§ 提示文
"""

CBT for mental health during the pandemic

【抄録】

【目的】昨年1月、新型コロナウィルス感染の国内1例目が検知されて1年半が経過し、経済的に追い詰められたり、外出禁止で人間関係変化を強いられ、孤独を余儀なくされ、不安を被り心的問題を顕在化させた。感染した人は、感染症状ではなく、だるさ、息切れ、味覚・嗅覚障害、脱毛、睡眠障害、鬱、集中力低下、落ち込みなどストレスに起因した精神障害、疲労症候群を示し、私たちは、CBTを駆使し患者さんのメンタルに如何にして寄与できるかを考えた。【方法】CBTの第1世代は行動療法で行動を、第2世代は認知療法で思考を、第3世代はCBTで、あるがままの状態を受け入れ、自分自身で治す方法である。問題の成立、介入箇所、悪循環を明らかにし、現実に起きている問題を重視し不安や顎関節症などを有する患者さんに試みた。【結果】顎関節症の原因の多くは食いしばりによる筋痛である。スプリント装着による神経筋反射で食いしばりを止め、痛みを解消することになるが、歯科医が治したという認知があるために再発しがちになる。認知行動療法は、自分で治すため再発が少なく、歯科治療にも適用することができた。【結論】ヒトは、雑談、食事などで誰かとコミットすることでケアされ、ケアし合うことで人間関係をつなぐ。新型コロナ流行で交わされていたケアが難しくしており、その不安や脅威に対しCBTは有効であると考えられた。【考察】近年、日本は、無縁社会と言われ、つながりが希薄になり、災害多発列島であるので、頻発する災害はメンタルを揺さぶり、ヒトのつながりを断ち切ろうとする試練が続く。関東大震災時、朝鮮人が井戸に毒を入れたと風評被害、殺戮が起きた。災害やパンデミックは人や社会を分断し、差別、偏見を誘発する。それを抑制するには、社会心理学によると、ヒトは差別したがる動物だと認識することだという。感染症の大流行の経験、教訓を社会の備えとして生かしていくことが大切だと思われる。

"""

§ データ一覧
"""

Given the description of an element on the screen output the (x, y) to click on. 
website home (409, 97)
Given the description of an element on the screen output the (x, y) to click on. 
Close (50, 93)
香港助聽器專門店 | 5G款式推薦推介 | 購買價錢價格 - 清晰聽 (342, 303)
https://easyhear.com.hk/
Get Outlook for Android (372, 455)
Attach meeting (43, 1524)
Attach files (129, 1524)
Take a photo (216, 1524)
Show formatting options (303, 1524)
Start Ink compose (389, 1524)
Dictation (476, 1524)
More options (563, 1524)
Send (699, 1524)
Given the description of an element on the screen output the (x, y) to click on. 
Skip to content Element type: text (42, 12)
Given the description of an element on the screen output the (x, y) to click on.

"""

§ 指示
提示文のうち、「CBT for mental」で始まり「いくことが大切だと思われる。」で終わる部分を、一字一句変えずに写して返しなさい。

§ 出力
CBT for mental health during the pandemic

【抄録】

【目的】昨年1月、新型コロナウィルス感染の国内1例目が検知されて1年半が経過し、経済的に追い詰められたり、外出禁止で人間関係変化を強いられ、孤独を余儀なくされ、不安を被り心的問題を顕在化させた。感染した人は、感染症状ではなく、だるさ、息切れ、味覚・嗅覚障害、脱毛、睡眠障害、鬱、集中力低下、落ち込みなどストレスに起因した精神障害、疲労症候群を示し、私たちは、CBTを駆使し患者さんのメンタルに如何にして寄与できるかを考えた。【方法】CBTの第1世代は行動療法で行動を、第2世代は認知療法で思考を、第3世代はCBTで、あるがままの状態を受け入れ、自分自身で治す方法である。問題の成立、介入箇所、悪循環を明らかにし、現実に起きている問題を重視し不安や顎関節症などを有する患者さんに試みた。【結果】顎関節症の原因の多くは食いしばりによる筋痛である。スプリント装着による神経筋反射で食いしばりを止め、痛みを解消することになるが、歯科医が治したという認知があるために再発しがちになる。認知行動療法は、自分で治すため再発が少なく、歯科治療にも適用することができた。【結論】ヒトは、雑談、食事などで誰かとコミットすることでケアされ、ケアし合うことで人間関係をつなぐ。新型コロナ流行で交わされていたケアが難しくしており、その不安や脅威に対しCBTは有効であると考えられた。【考察】近年、日本は、無縁社会と言われ、つながりが希薄になり、災害多発列島であるので、頻発する災害はメンタルを揺さぶり、ヒトのつながりを断ち切ろうとする試練が続く。関東大震災時、朝鮮人が井戸に毒を入れたと風評被害、殺戮が起きた。災害やパンデミックは人や社会を分断し、差別、偏見を誘発する。それを抑制するには、社会心理学によると、ヒトは差別したがる動物だと認識することだという。感染症の大流行の経験、教訓を社会の備えとして生かしていくことが大切だと思われる。